Points-to Analysis

Problem Description

Given a set of points-to constraints, the problem is to compute the points-to information for each pointer, in a flow-insensitive context-insensitive manner.

Algorithm

The computation is implemented in a topology-driven manner; all the graph edges are tried for propagation in every iteration and another iteration is executed if at least one edge was active in the previous iteration. This continues until a fixed-point. The following pseudo-code shows how points-to information is propagated.
  for all pointer nodes src {
    ptasrc = pointsto[src];
    for each edge <src, dst> {
      ptadst = pointsto[dst];
      if ptadst \ ptasrc ≠ ∅ {
         pointsto[dst] = pointsto[dst] ∪ pointsto[src];
         anotheriteration = true;
      }
    }
  }
The body of the outer for loop is implemented as the kernel.

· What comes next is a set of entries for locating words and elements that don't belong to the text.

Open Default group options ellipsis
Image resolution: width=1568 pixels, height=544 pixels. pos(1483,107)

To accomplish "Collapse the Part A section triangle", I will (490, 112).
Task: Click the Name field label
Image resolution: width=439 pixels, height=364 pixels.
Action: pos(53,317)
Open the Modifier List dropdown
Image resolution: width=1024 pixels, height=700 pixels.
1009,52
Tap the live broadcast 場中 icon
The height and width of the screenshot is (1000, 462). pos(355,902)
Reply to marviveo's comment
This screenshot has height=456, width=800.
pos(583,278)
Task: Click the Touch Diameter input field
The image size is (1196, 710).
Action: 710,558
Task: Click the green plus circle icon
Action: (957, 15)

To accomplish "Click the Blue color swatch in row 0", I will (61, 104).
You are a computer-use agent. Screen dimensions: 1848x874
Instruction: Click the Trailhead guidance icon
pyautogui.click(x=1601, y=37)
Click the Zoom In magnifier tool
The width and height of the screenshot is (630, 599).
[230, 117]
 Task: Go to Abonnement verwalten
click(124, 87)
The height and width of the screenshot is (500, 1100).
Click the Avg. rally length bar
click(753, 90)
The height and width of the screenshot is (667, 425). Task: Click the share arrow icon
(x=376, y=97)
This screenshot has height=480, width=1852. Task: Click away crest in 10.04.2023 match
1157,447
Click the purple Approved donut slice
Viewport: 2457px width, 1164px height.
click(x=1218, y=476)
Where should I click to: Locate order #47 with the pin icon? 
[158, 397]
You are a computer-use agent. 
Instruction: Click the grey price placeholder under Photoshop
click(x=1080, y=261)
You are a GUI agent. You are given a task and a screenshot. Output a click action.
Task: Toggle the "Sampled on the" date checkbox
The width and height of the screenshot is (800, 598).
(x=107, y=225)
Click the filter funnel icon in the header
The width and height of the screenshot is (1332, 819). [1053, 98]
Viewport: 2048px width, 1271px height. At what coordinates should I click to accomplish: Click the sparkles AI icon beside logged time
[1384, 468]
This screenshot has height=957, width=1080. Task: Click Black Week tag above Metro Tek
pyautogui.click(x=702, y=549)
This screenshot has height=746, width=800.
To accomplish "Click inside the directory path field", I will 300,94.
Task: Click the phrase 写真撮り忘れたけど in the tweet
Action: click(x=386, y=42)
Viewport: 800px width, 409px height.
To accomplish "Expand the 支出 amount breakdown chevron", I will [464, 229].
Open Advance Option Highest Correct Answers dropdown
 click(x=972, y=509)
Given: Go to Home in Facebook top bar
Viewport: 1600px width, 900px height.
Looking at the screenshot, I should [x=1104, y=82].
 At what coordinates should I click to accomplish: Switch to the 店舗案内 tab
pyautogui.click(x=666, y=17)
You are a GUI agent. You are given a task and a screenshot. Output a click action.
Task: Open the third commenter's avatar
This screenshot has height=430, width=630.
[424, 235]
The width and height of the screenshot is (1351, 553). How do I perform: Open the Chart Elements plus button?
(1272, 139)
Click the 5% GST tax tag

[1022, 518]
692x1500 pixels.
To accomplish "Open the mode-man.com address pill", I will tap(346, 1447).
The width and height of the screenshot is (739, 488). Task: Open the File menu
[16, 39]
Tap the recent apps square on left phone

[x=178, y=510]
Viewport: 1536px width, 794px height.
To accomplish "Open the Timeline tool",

The kernel is repeatedly called from the host until a fixed-point is reached.

Optimizations

The computation implements several optimizations.
  • Coalesced memory: The points-to information is stored as sparse bit vectors of 32 words ensuring perfect coalescing while performing the union of points-to sets.
  • Pull-based processing: Each thread operates on a node and updates its points-to information. This helps in avoiding synchronization during the update as only one thread writes to a node's points-to set.
  • Warp-based execution: Work is assigned to warps rather than to individual threads to exploit GPU's warp-based processing.

Performance

The benchmark is written in CUDA.
Compile as: make
Execute as: run.sh /path/to/files/prefix
e.g., run.sh ../../inputs/ex

InputTime (ms)
vim5,230
pine6,280
tshark1,830

The above performance is observed on a 1.45 GHz Quadro 6000 with 6 GB of main memory and 448 cores distributed over 14 SMs. It has 64 kB of fast memory per SM that is split between the L1 data cache and the shared memory.